This year marks the beginning of my fourth year as a Ph.D. graduate student. Over the last three years, I’ve participated in five research cruises, organized two of them, had multiple grants get rejected and a few accepted, published papers, failed to publish papers, had my entire thesis fall out from under me, completely change fields, passed my qualifying exams, and discovered that my experience is pretty typical for graduate students. So looking back on the first three year, what do I wish I had known at the start?
1. Have a hobby that is is both intellectually engaging and yields products without demanding huge amounts of time. There will be periods of your graduate work where you will toil for months (or even years) without producing anything tangible. There are single data points in my thesis that literally took months of work to produce. While this time may be incredibly productive, it is also deeply unsatisfying. Having a hobby where you can commit a day or weekend of work to and produce something complete and tangible goes a long way towards maintaining your morale. After my pre-lims, I took up woodworking. A few hours or dedicated work a week has yielded three canoes, several pieces of furniture (double plus for grad students), and most importantly, the feeling that I actually do something. Having a hobby that requires brain power also means that time spent doing it is not time where you’ll be thinking about your thesis.
2. If you couldn’t find the time to commit to a regular exercise routine before entering graduate school, you won’t be able to stick to one during graduate school. I’m sure there are some people who can, but for the rest of us, declaring that you’re going to “finally get in shape” while studying, doing research, and writing a graduate thesis is just setting yourself up to fail at one more thing.

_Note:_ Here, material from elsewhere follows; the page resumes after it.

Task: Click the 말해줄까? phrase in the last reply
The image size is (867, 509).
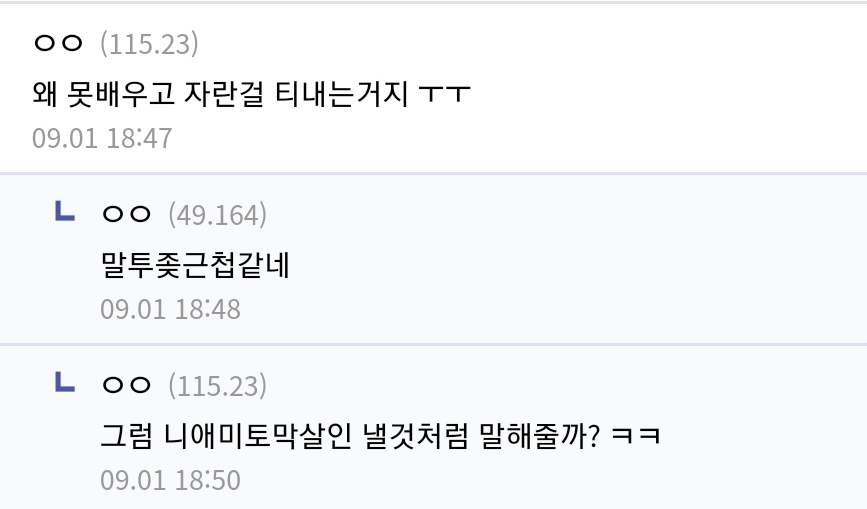Action: (x=539, y=435)
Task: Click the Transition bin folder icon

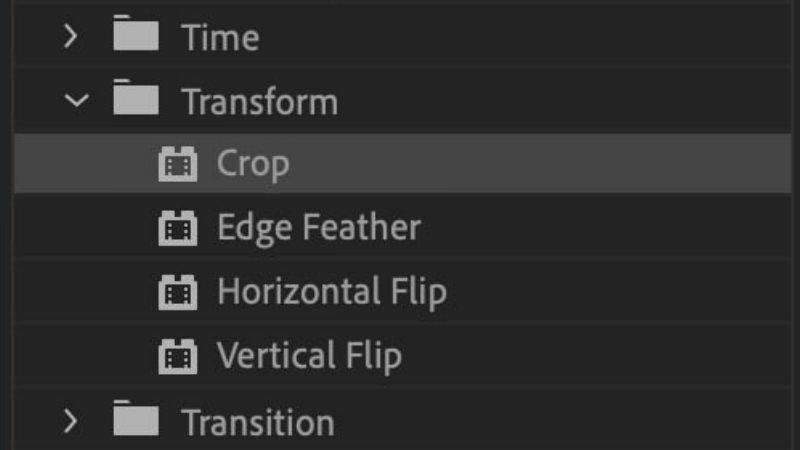Action: [x=136, y=419]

3. You are going to fail, often. Part of the goal of your advisor is to find you limits and push you passed them. They will keep testing you until you fall flat. Don’t be afraid to be wrong or to not know something. Consider the classic paper – The importance of stupidity in scientific research. You’re supposed to screw up, if you already know what you’re doing why are you in grad school?

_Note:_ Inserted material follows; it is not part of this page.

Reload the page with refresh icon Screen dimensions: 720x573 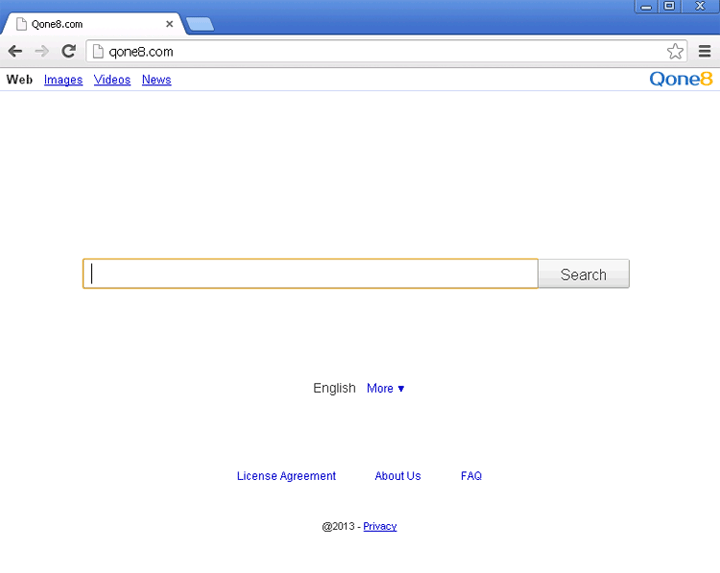coord(69,51)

4. Find out what you’re peers are doing. This is a chance not only to master your own field, but to learn about all the fields around you. Unless you’re at a super-specialized institution, you will meet people who are likely doing things you’ve never thought of or heard of. Join an interdisciplinary journal club. If there isn’t 0ne, start one.
5. Seek out the senior graduate students and find out how the system works from them. These students have already been there. Remember, you’re not breaking new ground, you’re building on the experience that came before you. Use your resources, but be a resource to others. If they’re doing local fieldwork, offer to help them. These are the people who know where the good freezers are, how to work the obscure piece of equipment, when not to bother the IT staff. For that matter, make friends with the IT staff.

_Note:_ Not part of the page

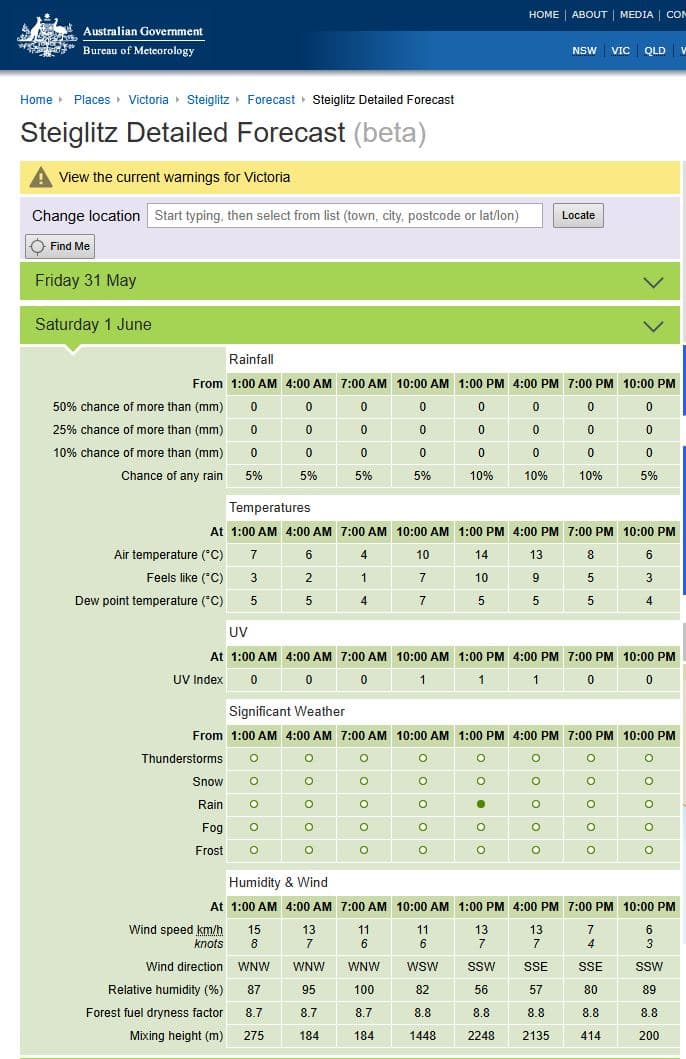Click the Change location search field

6. All-nighters are for undergrads. Keep a regular work schedule. Pulling all nighters never yields the best results and you end up tired and miserable for the next few days.
7. Your committee is on your side. They are there to help you. Their goal is to take this grad student and turn you into a scientist. Remember that when you feel they’re coming down on you hard. They aren’t trying to make you fail, but they are trying to find out if you will.
8. Your committee is not always on your side. Sometime people have other motives for being on your committee. They may be trying to get in on your project, get more time working with another committee member, boost their own resume by working with senior faculty member.
9. Figure out what those motives are, but don’t assume that just because they have ulterior motives doesn’t necessarily mean that they aren’t also looking out for you.
10. Have a practice pre-lim. I’ve talked to friends from other schools, and these tend to be either highly recommended or completely unheard of. Either way, get a group of senior grad students in your field to hold a practice qualifying exam where they pretend to be members of your committee (literally, mine were each assigned to act like specific people on my committee) and put you through the whole gauntlet. Nothing can prepare you for qualifying exams like taking a qualifying exam. Most people I’ve talked to who’ve done this admit that their practice pre-lim was actually harder than their real pre-lim.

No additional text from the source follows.